I didn’t understand the republic vs. democracy distinction until fairly recently thanks to the rhetoric emphasizing democracy above all else that abounds in modern culture. It took reading Russell Kirk’s Roots of American Order to set me straight. When he discussed the failure of the Greek democratic system I felt like my whole world changed.
I love Oliver Sacks and Uncle Tungsten has been on my to-read list for YEARS, but I haven’t read it yet. I did a bit of a Sacks binge earlier in the year and read a handful that I hadn’t gotten to, including Hallucinations, River of Consciousness and On the Move.
I’m currently wrapping up Good Calories, Bad Calories by Gary Taubes and recently finished The Case Against Sugar (as if I needed any more evidence there) by the same author, Attending by Ronald Epstein and Doing Harm by Maya Dusenbery. All four were interesting/thought provoking, though I think the latter 3 didn’t say much I didn’t already know, at least in a broad sense.

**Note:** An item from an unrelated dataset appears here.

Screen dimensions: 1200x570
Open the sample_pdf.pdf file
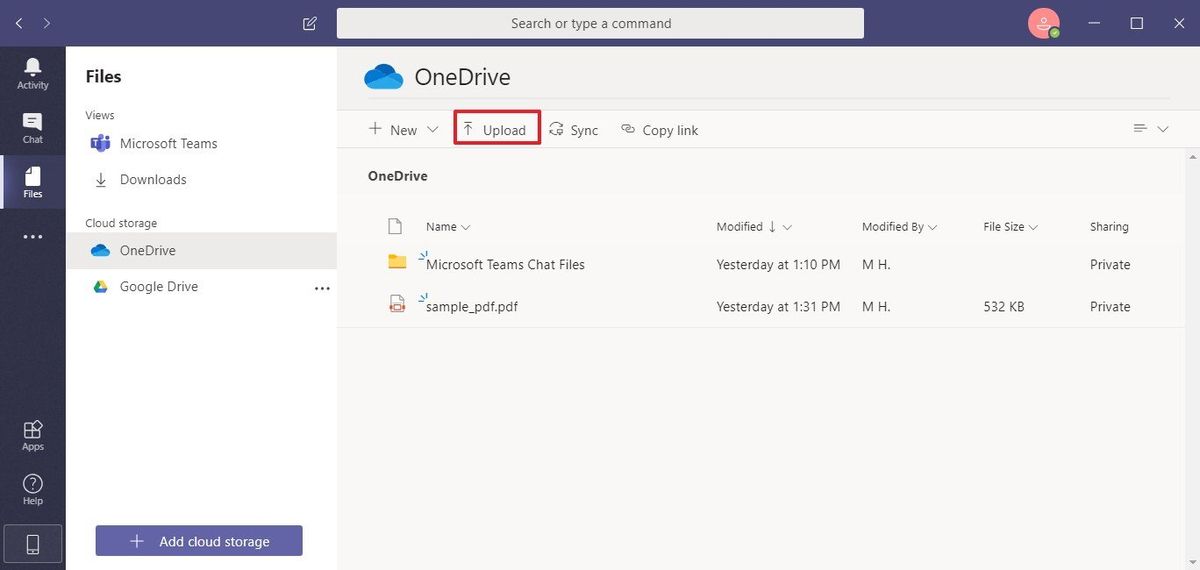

Snopes. To my shame probably, I hardly keep up with current events at all, so I wasn’t aware people didn’t still trust snopes. What puzzled me about this article was how does it’s author expect anyone to find employees who do not have personal bias, politically or otherwise? Wouldn’t that be next to impossible? And just because an employee has his own opinions and beliefs, does that mean he is unable to stick to facts?
Yes, I thought that was strange, too. Does he expect Snopes to be run by machines?